Then you have a Many (employees) to Many (violations) relationship. The proper
way to model this is with three tables: Employees, with primary key and
biographical data; Violations, just the list of violations (perhaps with other
fields such as severity, e.g. Vehicular Assault might be a firing offense,
while Curb Wheels wouldn't); and EmployeeViolations, which I'd suggest should
have fields EmplID (a link to Employees), Violation (a link to Violations),
IncidentDate (or perhaps IncidentDateTime), and Comments.

Rather than twenty fields you would enter zero, one, sixteen, or sixty
*records* in this latter table, using a Subform. I'd leave out "No Violation"
since it is redundant - just doing a search and finding zero matches in the
EmployeeViolations table implies... well... no violations.

You can certainly base a Crosstab query on this table for the report; join the
table to Employees, use the EmplID and the employee name as Row Headers and
the violation as the Column Header.

▶ _Study material_
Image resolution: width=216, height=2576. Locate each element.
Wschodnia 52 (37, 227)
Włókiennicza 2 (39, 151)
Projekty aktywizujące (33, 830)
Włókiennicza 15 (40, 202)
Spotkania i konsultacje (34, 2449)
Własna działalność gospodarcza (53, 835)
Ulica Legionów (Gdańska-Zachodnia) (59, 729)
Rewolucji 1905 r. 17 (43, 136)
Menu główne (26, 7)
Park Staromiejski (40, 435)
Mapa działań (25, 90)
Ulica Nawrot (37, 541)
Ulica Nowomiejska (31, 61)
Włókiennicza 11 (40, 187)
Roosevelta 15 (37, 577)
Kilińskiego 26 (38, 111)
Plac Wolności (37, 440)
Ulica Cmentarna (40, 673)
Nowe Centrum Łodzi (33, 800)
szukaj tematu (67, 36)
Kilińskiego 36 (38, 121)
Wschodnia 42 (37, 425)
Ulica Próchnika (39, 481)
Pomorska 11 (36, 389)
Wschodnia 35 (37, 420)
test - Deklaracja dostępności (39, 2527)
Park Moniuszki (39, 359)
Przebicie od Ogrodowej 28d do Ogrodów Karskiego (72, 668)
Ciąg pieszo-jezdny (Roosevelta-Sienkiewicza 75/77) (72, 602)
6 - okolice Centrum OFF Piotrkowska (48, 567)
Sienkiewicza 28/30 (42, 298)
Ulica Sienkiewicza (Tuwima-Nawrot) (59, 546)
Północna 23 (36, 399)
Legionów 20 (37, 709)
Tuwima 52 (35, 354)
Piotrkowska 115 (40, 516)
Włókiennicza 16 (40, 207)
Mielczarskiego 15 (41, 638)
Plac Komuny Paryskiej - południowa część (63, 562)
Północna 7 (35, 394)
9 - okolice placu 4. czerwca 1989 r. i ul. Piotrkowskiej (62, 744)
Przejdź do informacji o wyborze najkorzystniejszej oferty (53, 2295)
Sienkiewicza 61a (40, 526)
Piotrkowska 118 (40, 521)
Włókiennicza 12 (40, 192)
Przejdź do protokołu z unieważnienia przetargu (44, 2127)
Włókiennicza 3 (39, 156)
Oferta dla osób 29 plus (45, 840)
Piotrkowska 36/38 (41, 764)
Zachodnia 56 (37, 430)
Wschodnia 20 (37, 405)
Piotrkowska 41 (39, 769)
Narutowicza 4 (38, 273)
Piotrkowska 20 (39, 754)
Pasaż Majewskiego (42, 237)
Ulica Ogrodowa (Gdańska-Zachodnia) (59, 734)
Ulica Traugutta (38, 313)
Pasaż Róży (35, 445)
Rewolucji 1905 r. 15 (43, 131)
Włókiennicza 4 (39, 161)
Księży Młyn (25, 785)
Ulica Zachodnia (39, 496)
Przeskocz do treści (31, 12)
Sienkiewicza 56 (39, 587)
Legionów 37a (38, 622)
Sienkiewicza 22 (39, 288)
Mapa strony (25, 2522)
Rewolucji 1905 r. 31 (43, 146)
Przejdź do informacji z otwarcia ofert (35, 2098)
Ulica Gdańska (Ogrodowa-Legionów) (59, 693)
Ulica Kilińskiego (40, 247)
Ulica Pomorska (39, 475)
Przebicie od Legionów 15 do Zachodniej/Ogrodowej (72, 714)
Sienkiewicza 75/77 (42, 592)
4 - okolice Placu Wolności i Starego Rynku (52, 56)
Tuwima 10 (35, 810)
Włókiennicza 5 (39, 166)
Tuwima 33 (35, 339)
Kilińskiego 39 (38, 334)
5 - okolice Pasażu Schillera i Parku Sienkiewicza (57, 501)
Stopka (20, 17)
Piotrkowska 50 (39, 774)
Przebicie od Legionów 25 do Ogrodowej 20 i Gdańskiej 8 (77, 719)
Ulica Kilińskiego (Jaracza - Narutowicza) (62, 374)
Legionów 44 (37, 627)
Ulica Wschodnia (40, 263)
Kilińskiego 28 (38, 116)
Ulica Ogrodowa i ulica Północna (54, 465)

▶ _Work item 1_
In the passage on modeling employee violations, why should "No Violation" be left out? Answer in one or two sentences.
▶ _Work item 2_
Summarize the passage on modeling employee violations in two sentences.
▶ _Work item 3_
Pick up the passage on modeling employee violations after its last sentence and continue it.
The records were taken from a separate source.

▶ _Response area 1_
It is redundant. A search of the EmployeeViolations table that finds zero matches for an employee already shows that the employee has no violations.

▶ _Response area 2_
Because employees and violations have a many-to-many relationship, they should be modeled with three tables: Employees, Violations (perhaps with a severity field), and EmployeeViolations, which links them with EmplID, Violation, IncidentDate, and Comments fields. Instead of twenty fields, any number of records can be entered in the linking table through a subform, with no "No Violation" entry needed, and a Crosstab query that joins this table to Employees can supply the report.

▶ _Response area 3_
John W. Vinson [MVP]
 
To repeat what I understatnd. Basicly I would have[EmplID] as (primary key)
with the date of the violation [VioDate] and then the singular violation
[ViolatAct] and then a field with comments [ComofAct]. With that in mind how
would I record employee xyz on 12/04/07 having multiple violations as
curbing wheels, vehicle not locked and no seat belt. in the [ViolatAct]?.
Then how would I build the cross tab to calulate total each catagory? The
report for this data in in an Excell spread sheet and I currently have to
calculate each catagory manualy. I apologize I am having some difficulty
with the multiple violation entry. Thank you for patience

This table would NOT have EmplID as the Primary Key (otherwise you could enter
one and only one violation per employee, ever). EmplID would be a non-unique
*foreign key* to the separate employee table.

For multiple violations you would have multiple rows. If employe xyz has 315
as his EmplID, you would have records like

315; #12/4/2007#; "Curbing Wheels"; Null
315; #12/4/2007#; "Curbing Wheels"; "violated again after going to lunch"
315; #12/4/2007#; "Vehicle Not Locked"; Null
315; #12/4/2007#; "No seat belt"; Null
315; #12/4/2007#; "Insubordination"; "mouthed off to and threatened parking
inspector on being warned for third time"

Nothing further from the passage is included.